Presented by Dr Frances Flanagan, Sydney Fellow and Lecturer in Work and Organisational Studies at the University of Sydney.

The Australian Academy of the Humanities is dedicated to supporting and celebrating emerging leaders in the humanities. Named in honour of W.K Hancock, the first President of the Academy, the Hancock Lecture invites outstanding scholars at the earlier stages of their careers to talk about their work to a public audience.

The Tenth Hancock Lecture of the Australian Academy of the Humanities will take place on the Tuesday 31st May, 5:30pm-6:45pm, delivered in a face-to-face format, at the State Library of New South Wales, Sydney.

Horizons of national responsibility: law and the protection of life on a fossil-rich continent

Bold and compelling visions now abound for Australia to become a renewable energy superpower. However, prospects of a timely, principled and definitive cessation of fossil fuel extraction seem bleak. Our environmental laws and institutions carry the heavy imprint of the age of fossil-based development in their orientation to managing the spatially and temporally- proximate impacts of extraction, rather than supporting the rapid and comprehensive winding down of industries that are incompatible with a safe climate. For some, Australia appears a polity fatally compromised by its fossil-fuelled and prosperous past, unable to craft an economic and social order around the imperative to protect life from climate chaos.

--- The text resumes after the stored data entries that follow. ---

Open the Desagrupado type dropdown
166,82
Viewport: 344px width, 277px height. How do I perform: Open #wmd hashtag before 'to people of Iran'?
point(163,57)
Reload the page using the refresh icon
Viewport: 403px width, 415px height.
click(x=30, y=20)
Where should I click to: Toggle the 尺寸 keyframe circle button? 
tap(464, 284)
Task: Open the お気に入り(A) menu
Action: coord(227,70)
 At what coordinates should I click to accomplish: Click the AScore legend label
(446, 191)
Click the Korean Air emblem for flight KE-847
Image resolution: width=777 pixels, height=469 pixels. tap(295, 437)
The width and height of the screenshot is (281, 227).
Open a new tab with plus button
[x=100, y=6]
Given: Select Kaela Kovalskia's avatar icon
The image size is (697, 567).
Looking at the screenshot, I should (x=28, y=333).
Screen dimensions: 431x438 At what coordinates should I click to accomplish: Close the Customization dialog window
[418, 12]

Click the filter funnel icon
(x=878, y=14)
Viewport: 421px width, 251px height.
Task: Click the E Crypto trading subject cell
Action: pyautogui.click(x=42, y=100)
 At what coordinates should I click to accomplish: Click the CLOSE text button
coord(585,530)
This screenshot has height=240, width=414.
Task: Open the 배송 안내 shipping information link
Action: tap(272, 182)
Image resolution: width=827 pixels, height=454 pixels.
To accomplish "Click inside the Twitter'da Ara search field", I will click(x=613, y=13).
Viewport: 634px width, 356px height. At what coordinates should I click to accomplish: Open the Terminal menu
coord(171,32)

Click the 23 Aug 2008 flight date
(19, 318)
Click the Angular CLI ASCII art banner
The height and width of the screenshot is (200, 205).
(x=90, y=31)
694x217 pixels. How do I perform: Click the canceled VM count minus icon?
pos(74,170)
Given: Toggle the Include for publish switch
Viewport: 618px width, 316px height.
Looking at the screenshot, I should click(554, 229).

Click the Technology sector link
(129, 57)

In the face of the lack of effective legislative change, some have turned to the courts for relief. This lecture will consider and recast these recent efforts to use law to limit the expansion of fossil extraction in Australia within a longer history of 20th century cases that successfully interrupted resource extraction in the name of protecting life and its reproduction over time. Three particular judicial interventions, Ex parte McKay (‘the Harvester decision’) (1907); Mabo v Qld (No. 2) (1992) and Minister for the Environment v Sharma (2022), despite their apparently divergent bases in labour law, property law and environmental law, reveal similar themes when read together. Each reworked the horizons of national responsibility; each accorded recognition to different categories of life as worthy of protection based on changing narratives of the Australian nation.  By locating present struggles to limit fossil extraction within this wider history, the lecture makes a case for what is new and old about contemporary legal opposition to resource extraction in the name of future generations, and draws into sharp relief the kinds of protective legal foundations that will be required for addressing the distinctive spatial and temporal dimensions of the climate crisis. 

Dr-Frances-Flanagan

Dr Frances Flanagan

Frances is a Sydney Fellow and Lecturer in Work and Organisational Studies at the University of Sydney. With an interdisciplinary background in history and law, she is the author of Remembering the Revolution: Dissent, Culture and Nationalism in the Irish Free State (OUP, 2015).  Her research considers the intersection of concepts of labour, climate change, technology and the nation.  Prior to her appointment at the University of Sydney, she was a lecturer at Birkbeck, University of London, a Marshall Fellow at the Institute of Historical Research, and a Senior Scholar at Hertford College Oxford.  She has also worked in two roles outside academia: as National Director of Research at United Voice, one of Australia’s largest unions, between 2015 and 2018, and as an Indigenous rights lawyer at the Yamatji Marlpa Land Council, a native title representative body for the Pilbara and Murchison Gascoyne regions of Western Australia between 2000 and 2005.